Laurent Muhleisen est traducteur. Depuis 1999, il est le directeur artistique de la maison Antoine Vitez, centre international de la traduction théâtrale. Il a traduit notamment les œuvres des plus grands auteurs dramatiques de langue allemande actuels, Marius von Mayenburg, Roland Schimmelpfennig, Dea Loher. Il a répondu à nos questions.


Tu as traduit (je crois) toutes les pièces de Marius, quelles sont les spécificités de son théâtre et quelles sont les difficultés qui se posent à toi comme traducteur ?

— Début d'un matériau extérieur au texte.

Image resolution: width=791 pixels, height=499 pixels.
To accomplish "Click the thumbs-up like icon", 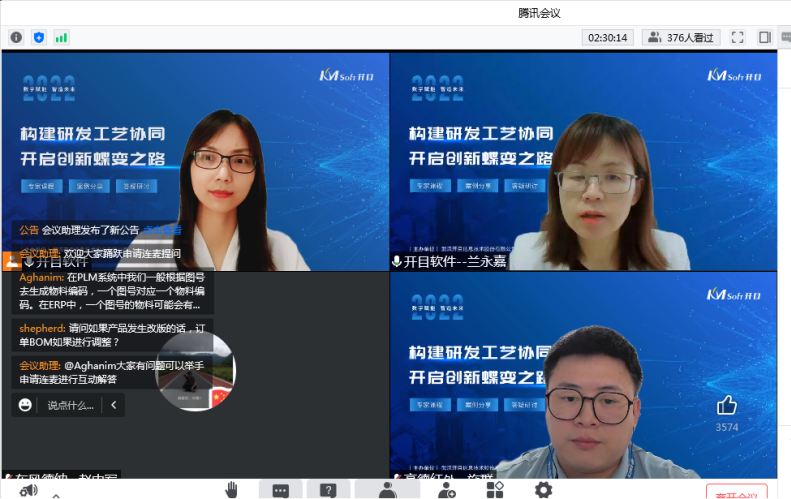I will coord(726,405).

Une des spécificités du théâtre de Marius von Mayenburg est un traitement de la langue qui colle au plus près à la vision du monde souvent décalée qu’ont la plupart de ses personnages. Pour décrire certaines situations, nommer certains états, voire certains lieux ou objets, ces personnages utilisent parfois des mots inattendus. On comprend ce qu’ils veulent dire, on est tenté d’introduire, de rétablir en français le mot qu’on pense être « juste », mais bien sûr, il ne faut surtout pas le faire !

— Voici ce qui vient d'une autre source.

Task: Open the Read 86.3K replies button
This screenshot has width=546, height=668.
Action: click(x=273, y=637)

Une de ses autres caractéristiques est ce que je nommerais le « dégraissage total » du texte. Marius m’expliquait un jour que la plus grande partie de son travail consistait, une fois qu’il avait écrit son premier jet, à éliminer le maximum de choses, à tendre vers l’expression la plus épurée de ce qu’il veut dire, faire dire à ses personnages. J’essaie donc de suivre le même procédé dans mes traductions.
Enfin, Marius est un spécialiste de la révélation progressive et extrêmement contrôlée des situations. La mécanique de son écriture ressemble à un gigantesque puzzle dont les pièces s’ajustent les unes aux autres selon un plan qu’il décide lui seul, et qui souvent déroute le spectateur, pour mieux le passionner ensuite. Il faut donc, quand on traduit, respecter tous les mystères qu’il distille dans ses scènes, ne pas aller plus vite que lui dans l’élucidation du sens.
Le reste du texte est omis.